====== Reading text
10 Takes on the $38 Facebook IPO
Minyanville's top contributors discuss the metrics, technicals, and other factors they considered when sizing up today's IPO. Who would buy, who wouldn't...and why?
Late yesterday, Facebook priced its IPO shares at $38 per share, which put the company's valuation at $104 billion, the largest ever for a Wall Street debut.
Hysteria aside, you've probably already made up your mind as to whether you're in or out. But how did other serious investors come to their conclusions?
In our conversations with the traders and money managers who write for Minyanville, we've found anything but a consensus about what to think of the Facebook IPO. Interestingly, however, no two experts have the exact same concerns about the offering. How a person sees this IPO is revealing of how a person sees investing in general, and in the case of our experts, whether one reads the markets through the filter of social mood (Peter Atwater), pure metrics (Chris Dixon), technical analysis (Peter Prudden), or the habits of one's teenage daughter (Fil Zucchi).
Here we present 10 unique perspectives on the Facebook IPO. We invite you to give each opinion your consideration and then leave us your comments. What do you think will happen after today's bell, in the days following this historical market offering, and over the course of this Web 2.0 era?
============
====== Collected data
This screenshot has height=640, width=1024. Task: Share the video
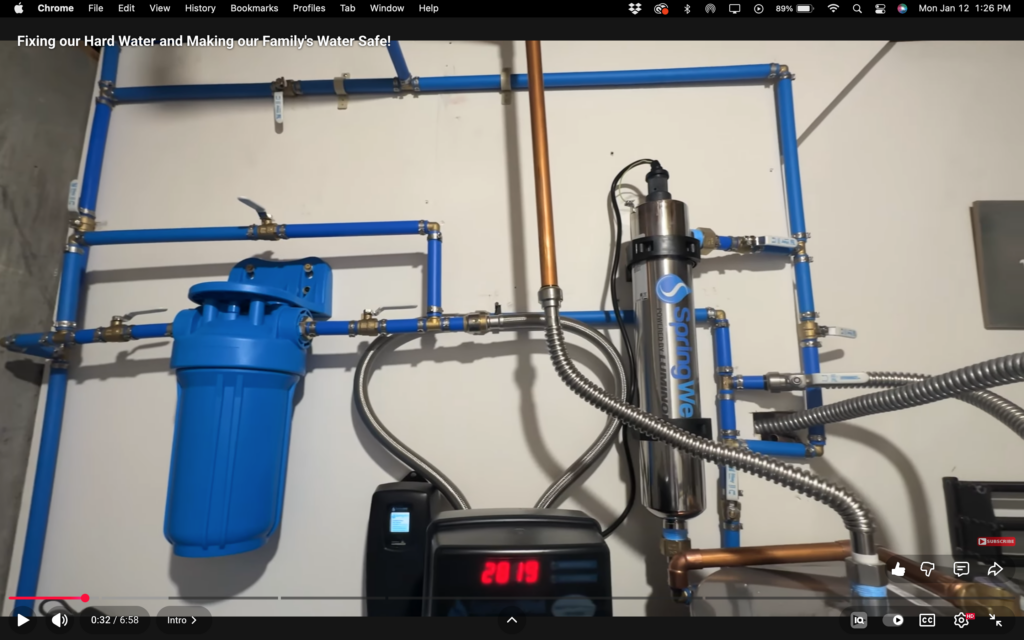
============
_Written instruction 1_. In the Facebook IPO text, what valuation did the $38 share price give the company?
_Written instruction 2_. Repeat the part of the Facebook IPO text starting at "Here we present" and ending at "Web 2.0 era?".
_Written instruction 3_.
Based on the Facebook IPO text, mark each statement yes or no, and quote the words that decide it.
(a) Facebook set its IPO price at $38 per share late yesterday.
(b) The traders and money managers writing for Minyanville reached a consensus about the Facebook IPO.
(c) Chris Dixon reads the markets through the filter of social mood.

_Task output 1_. $104 billion

_Task output 2_.
Here we present 10 unique perspectives on the Facebook IPO. We invite you to give each opinion your consideration and then leave us your comments. What do you think will happen after today's bell, in the days following this historical market offering, and over the course of this Web 2.0 era?

_Task output 3_.
(a) Yes: "Late yesterday, Facebook priced its IPO shares at $38 per share"
(b) No: "we've found anything but a consensus about what to think of the Facebook IPO"
(c) No: "social mood (Peter Atwater), pure metrics (Chris Dixon)"